WHAT YOU WILL DO ::
Repeat word for word the lines from the one containing "Crane Hire (842, 162)" to the end of the material below, and leave all pictures out.

THE DATA ::

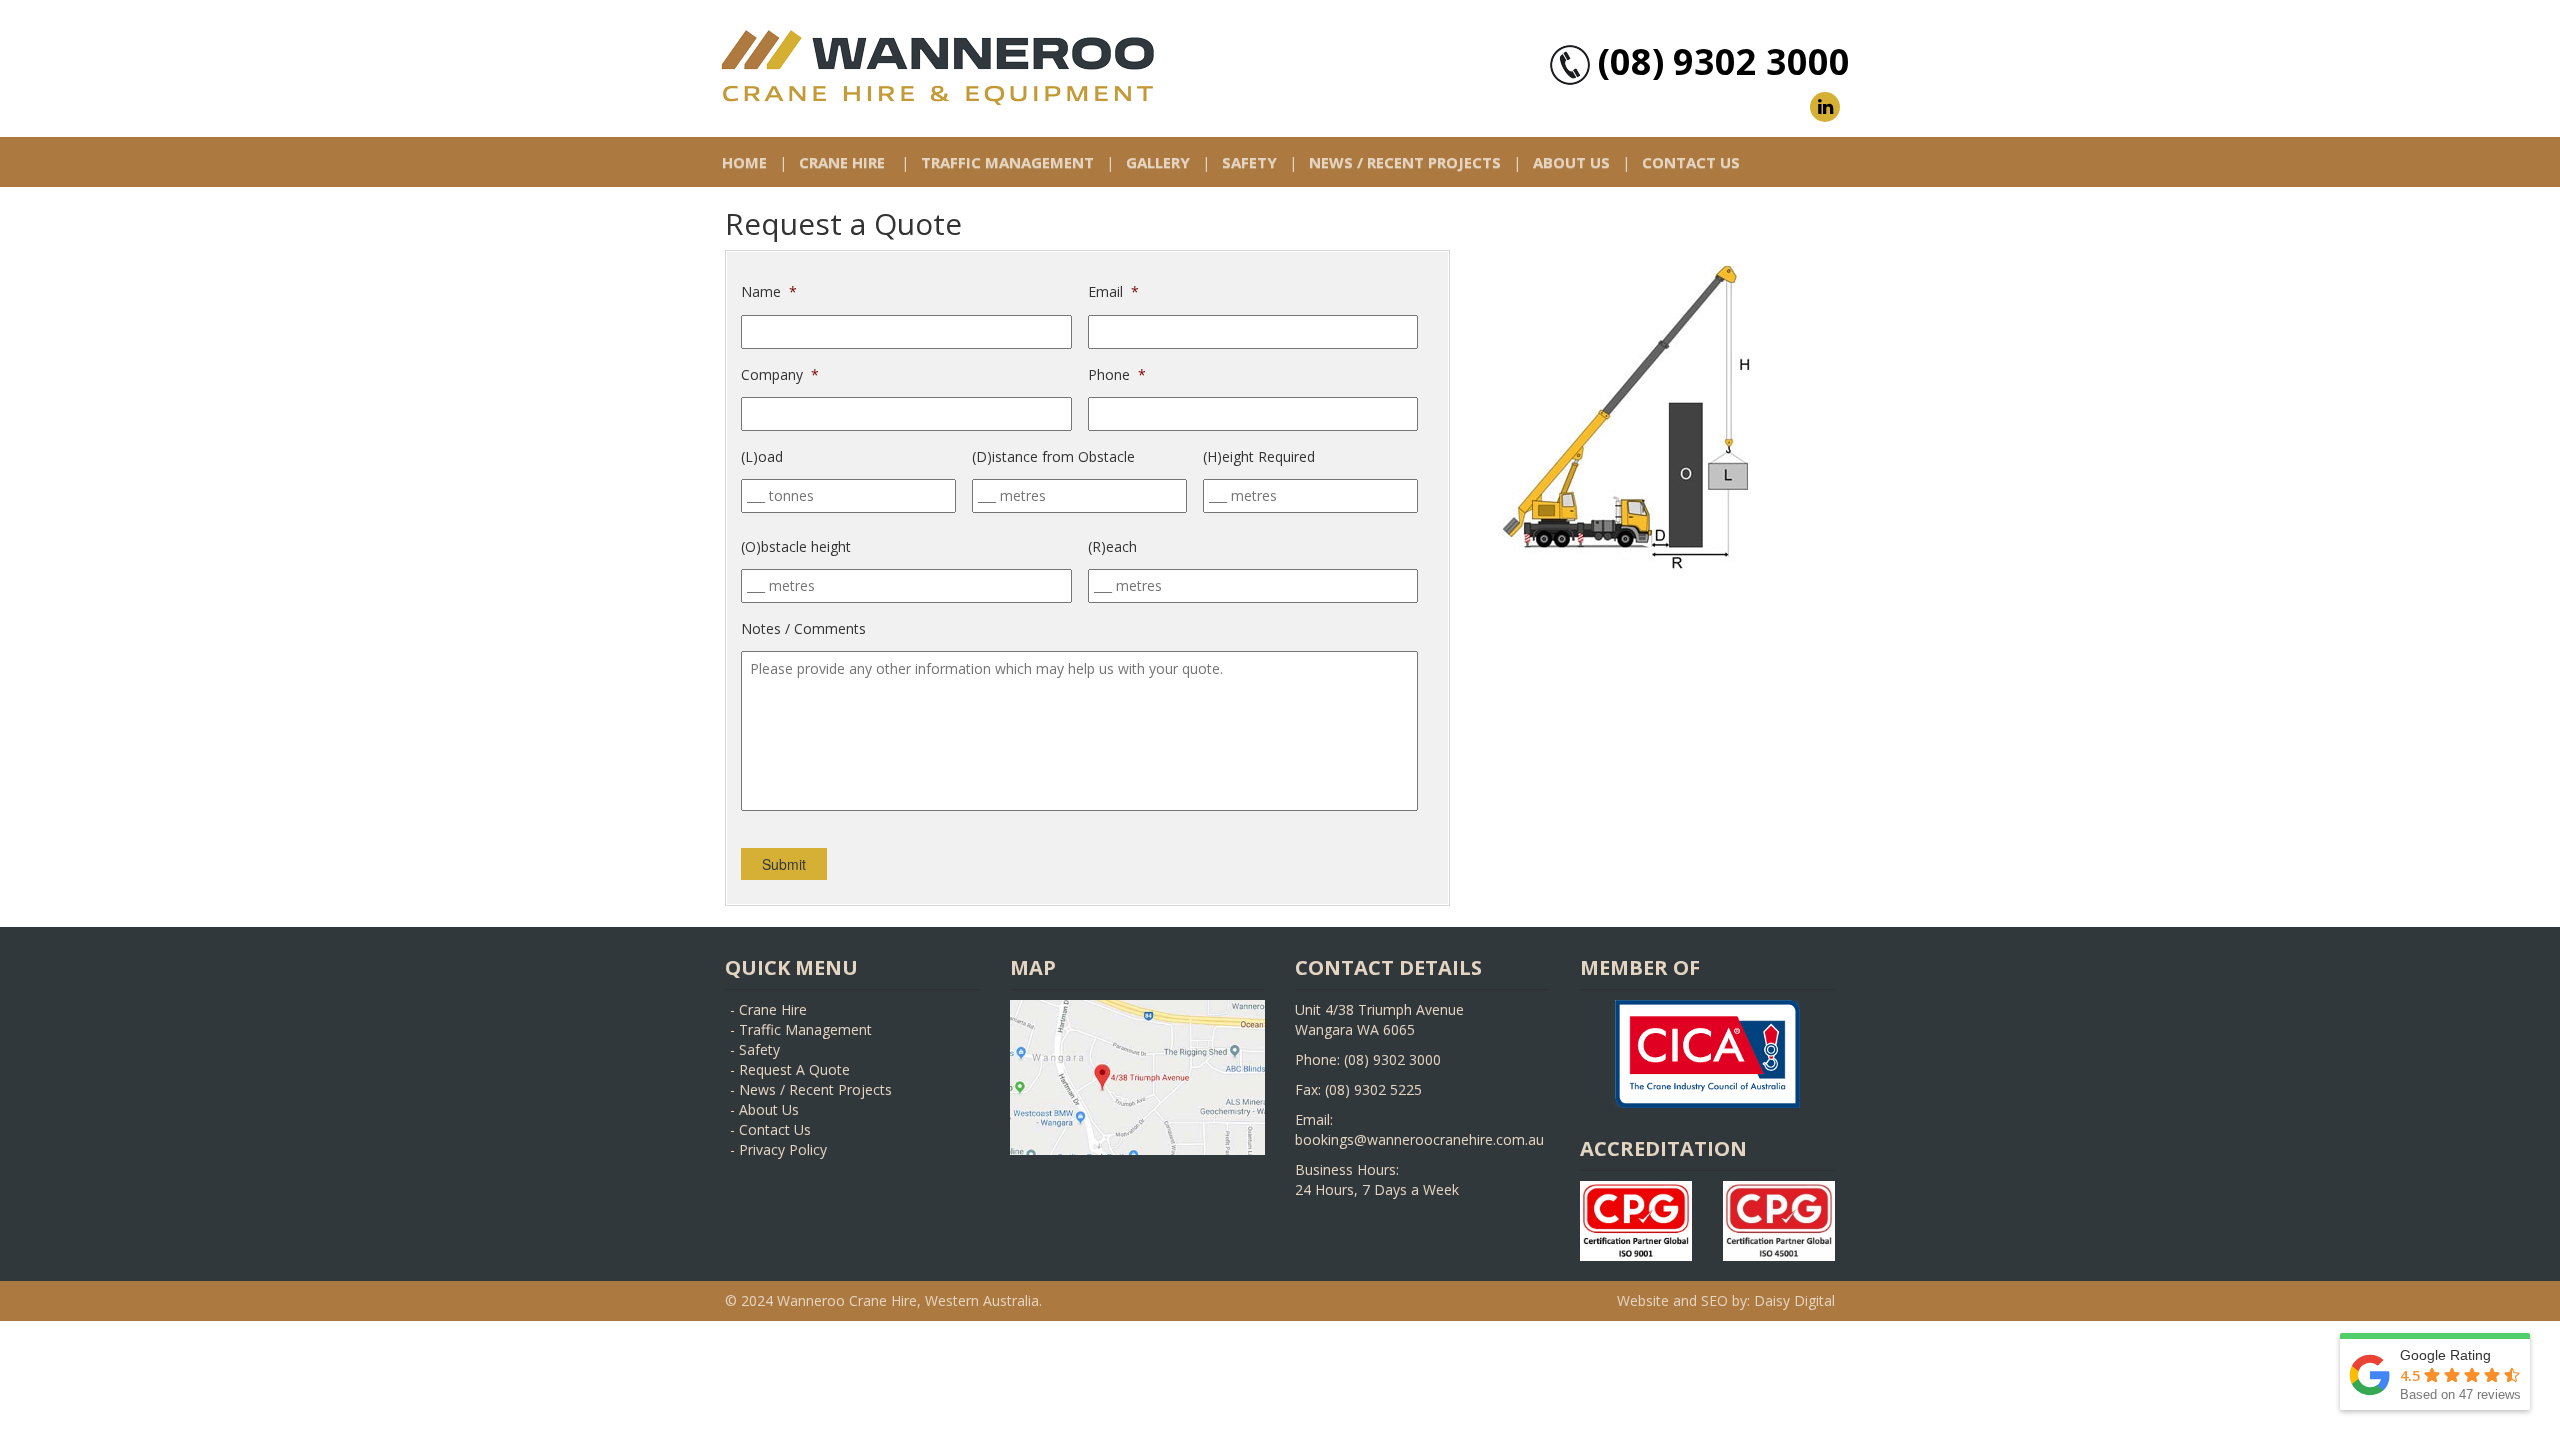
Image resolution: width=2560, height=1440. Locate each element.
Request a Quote (794, 1069)
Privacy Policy (783, 1149)
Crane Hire (842, 162)
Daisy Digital (1794, 1300)
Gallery (1158, 162)
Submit (784, 864)
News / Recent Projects (1405, 162)
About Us (1571, 162)
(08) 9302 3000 (1724, 61)
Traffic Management (1007, 162)
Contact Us (1691, 162)
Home (744, 162)
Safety (1249, 162)
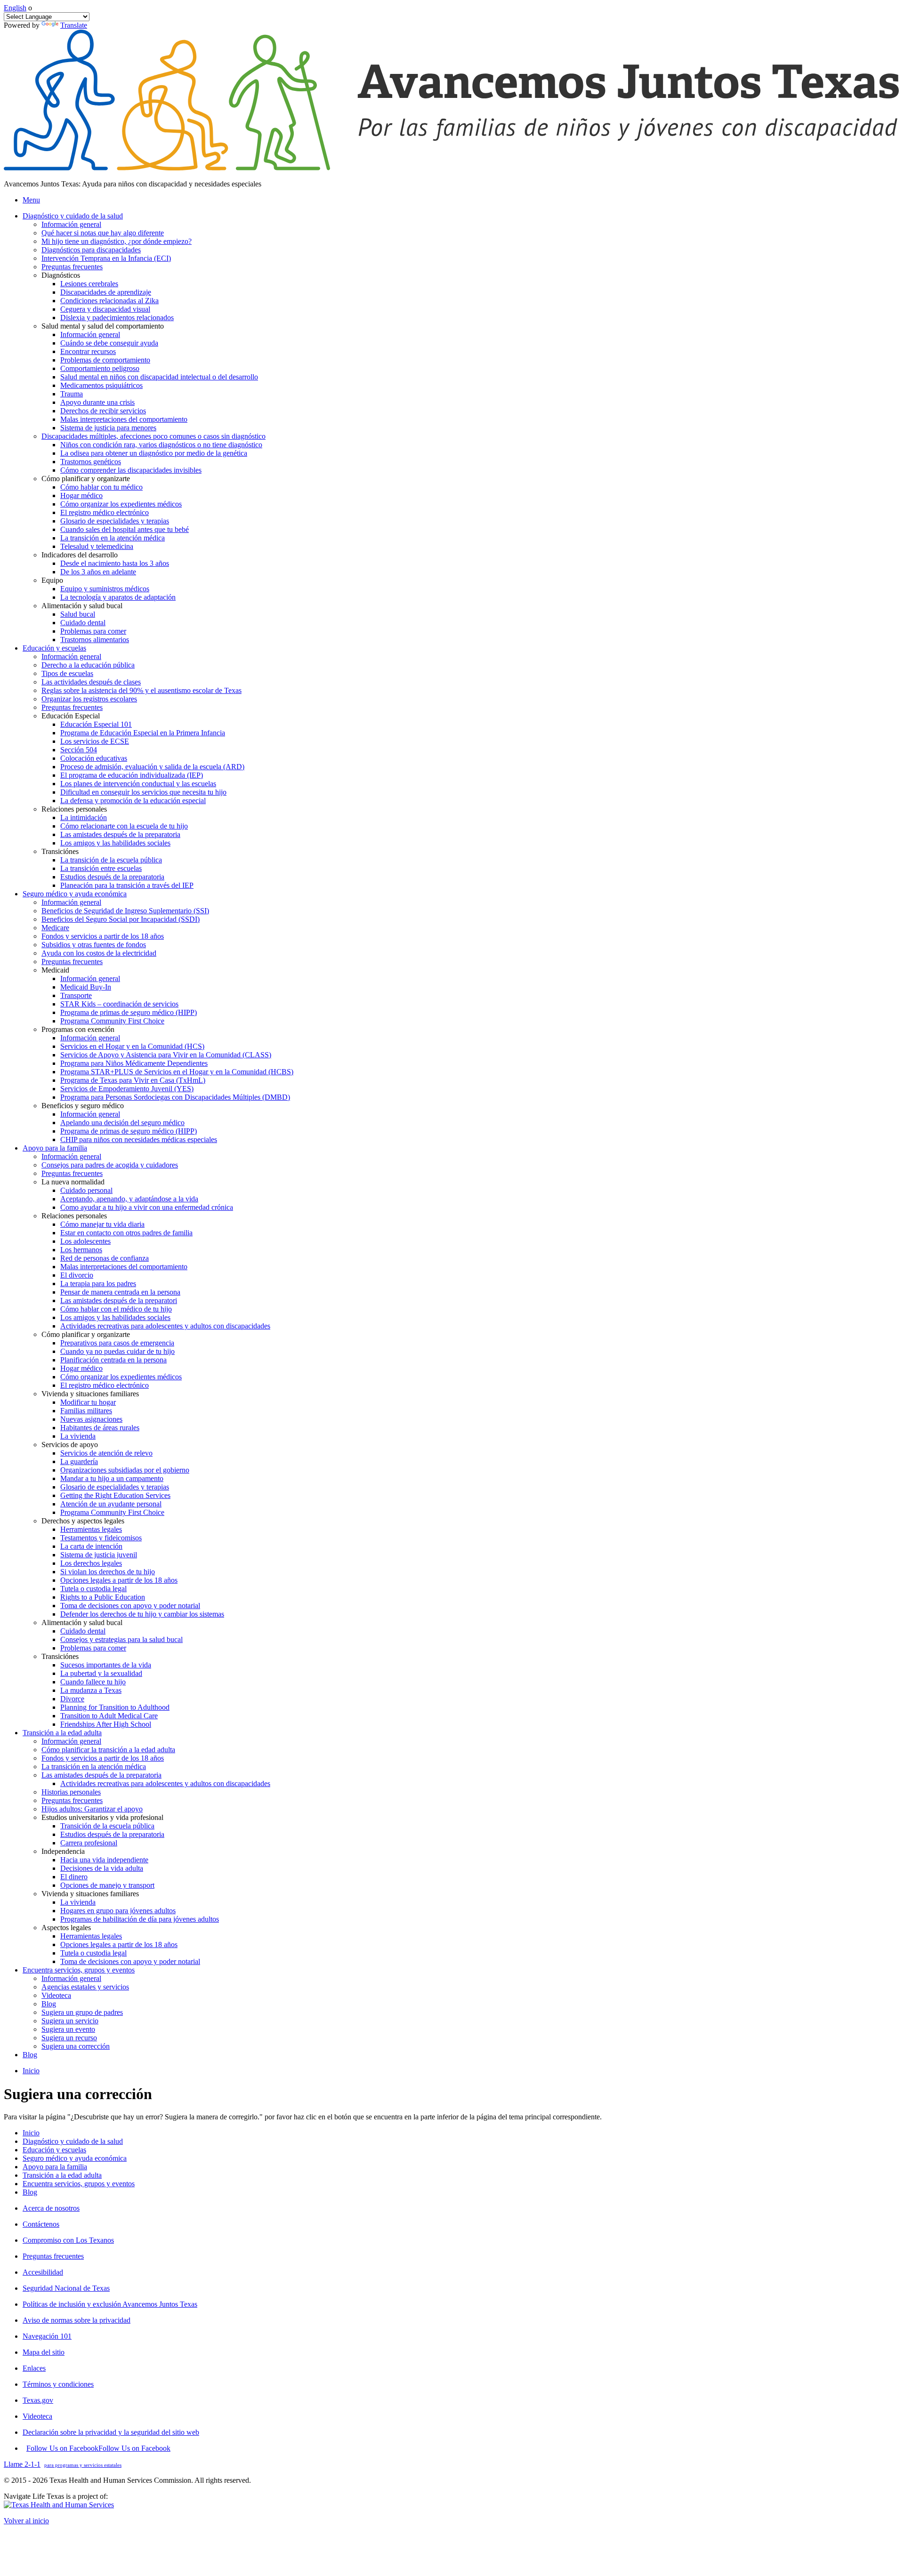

ANSWER SPACE ::
Crane Hire (842, 162)
Daisy Digital (1794, 1300)
Gallery (1158, 162)
Submit (784, 864)
News / Recent Projects (1405, 162)
About Us (1571, 162)
(08) 9302 3000 (1724, 61)
Traffic Management (1007, 162)
Contact Us (1691, 162)
Home (744, 162)
Safety (1249, 162)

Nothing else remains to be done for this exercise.